Consigne | D'après le bloc de texte, de quel magistrat l'épouse du marquis de Brinvilliers était-elle la fille ?
::: Bloc de texte :::
Sainte-Croix, au retour de la guerre, avait vécu chez un ami, le marquis de Brinvilliers, avec qui il avait servi. Celui-ci, fils d’un président des comptes, mais devenu homme d’épée, courait le monde et les plaisirs, négligeait trop sa jolie petite femme, qu’il avait cependant épousée par amour. Fille d’un magistrat, M. d’Aubray, elle avait peu de fortune, mais beaucoup de grâce et d’esprit. Elle était parente du pieux chancelier de Marillac, le traducteur de l’Imitation. Sa sœur était religieuse aux carmélites de la rue Saint-Jacques, ses filles pensionnaires aux carmélites de Gisors et de Pontoise. Elle-même vivait recueillie dans son triste hôtel de la rue Neuve-Saint-Paul, au Marais, près de l’église des jésuites. Elle remontra à son mari qu’on jaserait peut-être de l’amitié de Sainte-Croix. Il ne l’écouta pas, exigea au contraire qu’il l’occupât, la consolât. Elle se résigna.
::: Données affichées :::
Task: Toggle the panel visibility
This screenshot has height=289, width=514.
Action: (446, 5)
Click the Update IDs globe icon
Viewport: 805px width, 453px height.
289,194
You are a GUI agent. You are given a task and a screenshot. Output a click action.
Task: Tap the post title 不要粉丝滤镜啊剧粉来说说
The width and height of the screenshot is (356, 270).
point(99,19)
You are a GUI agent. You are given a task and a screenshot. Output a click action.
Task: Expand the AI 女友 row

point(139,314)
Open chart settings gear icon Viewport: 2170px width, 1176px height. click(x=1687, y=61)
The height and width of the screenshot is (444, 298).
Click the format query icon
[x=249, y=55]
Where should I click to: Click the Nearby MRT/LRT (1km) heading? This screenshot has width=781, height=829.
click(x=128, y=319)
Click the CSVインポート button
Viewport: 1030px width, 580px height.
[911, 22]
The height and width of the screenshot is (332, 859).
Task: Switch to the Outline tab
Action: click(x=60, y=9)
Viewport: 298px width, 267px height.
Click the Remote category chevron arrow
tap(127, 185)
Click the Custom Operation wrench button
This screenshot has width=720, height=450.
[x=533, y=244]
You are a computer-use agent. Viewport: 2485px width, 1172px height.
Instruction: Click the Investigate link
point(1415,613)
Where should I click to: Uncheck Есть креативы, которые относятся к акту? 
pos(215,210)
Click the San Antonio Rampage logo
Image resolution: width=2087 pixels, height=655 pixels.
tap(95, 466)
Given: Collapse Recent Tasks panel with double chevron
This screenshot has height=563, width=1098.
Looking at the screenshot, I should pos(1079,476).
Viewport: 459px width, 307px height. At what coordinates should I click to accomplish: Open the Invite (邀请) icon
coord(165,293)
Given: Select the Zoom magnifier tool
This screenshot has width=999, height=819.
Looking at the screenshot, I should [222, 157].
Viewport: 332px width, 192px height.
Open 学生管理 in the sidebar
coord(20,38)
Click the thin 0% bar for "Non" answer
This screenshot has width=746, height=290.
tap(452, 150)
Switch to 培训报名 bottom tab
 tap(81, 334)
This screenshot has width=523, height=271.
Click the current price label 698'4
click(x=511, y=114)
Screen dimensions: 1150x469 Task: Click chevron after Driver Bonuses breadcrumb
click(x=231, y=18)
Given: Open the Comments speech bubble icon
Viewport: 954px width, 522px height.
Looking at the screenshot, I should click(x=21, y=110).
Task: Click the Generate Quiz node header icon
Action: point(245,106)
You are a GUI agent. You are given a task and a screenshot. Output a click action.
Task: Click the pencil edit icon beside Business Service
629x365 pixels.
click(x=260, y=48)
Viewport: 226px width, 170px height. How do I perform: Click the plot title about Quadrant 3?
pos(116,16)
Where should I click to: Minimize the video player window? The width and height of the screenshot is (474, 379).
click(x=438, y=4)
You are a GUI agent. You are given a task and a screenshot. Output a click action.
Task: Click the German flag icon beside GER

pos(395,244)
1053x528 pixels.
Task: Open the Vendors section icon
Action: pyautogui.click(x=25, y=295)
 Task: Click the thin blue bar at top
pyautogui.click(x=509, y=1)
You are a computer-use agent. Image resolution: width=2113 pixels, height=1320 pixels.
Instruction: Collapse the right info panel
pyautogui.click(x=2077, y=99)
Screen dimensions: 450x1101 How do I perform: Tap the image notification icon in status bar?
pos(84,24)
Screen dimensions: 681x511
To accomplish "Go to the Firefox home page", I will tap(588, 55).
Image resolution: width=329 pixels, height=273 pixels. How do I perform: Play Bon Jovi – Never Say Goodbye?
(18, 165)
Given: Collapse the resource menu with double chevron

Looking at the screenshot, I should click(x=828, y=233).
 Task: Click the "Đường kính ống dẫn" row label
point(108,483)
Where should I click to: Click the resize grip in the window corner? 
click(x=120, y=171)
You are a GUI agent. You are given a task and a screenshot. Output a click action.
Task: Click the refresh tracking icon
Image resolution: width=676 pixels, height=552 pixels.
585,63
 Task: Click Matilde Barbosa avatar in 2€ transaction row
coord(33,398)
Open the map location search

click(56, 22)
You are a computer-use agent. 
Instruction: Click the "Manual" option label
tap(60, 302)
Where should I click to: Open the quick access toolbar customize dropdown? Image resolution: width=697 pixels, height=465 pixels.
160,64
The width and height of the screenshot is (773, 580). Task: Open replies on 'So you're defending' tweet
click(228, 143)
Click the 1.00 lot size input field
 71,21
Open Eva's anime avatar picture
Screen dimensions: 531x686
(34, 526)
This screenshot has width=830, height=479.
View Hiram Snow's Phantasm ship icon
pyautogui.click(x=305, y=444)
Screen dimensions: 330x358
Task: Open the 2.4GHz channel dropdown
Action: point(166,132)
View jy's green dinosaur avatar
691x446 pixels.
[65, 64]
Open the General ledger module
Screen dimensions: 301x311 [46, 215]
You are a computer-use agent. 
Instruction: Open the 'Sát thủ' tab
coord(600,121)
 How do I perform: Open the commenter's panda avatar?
:::
Réponse | De M. d'Aubray.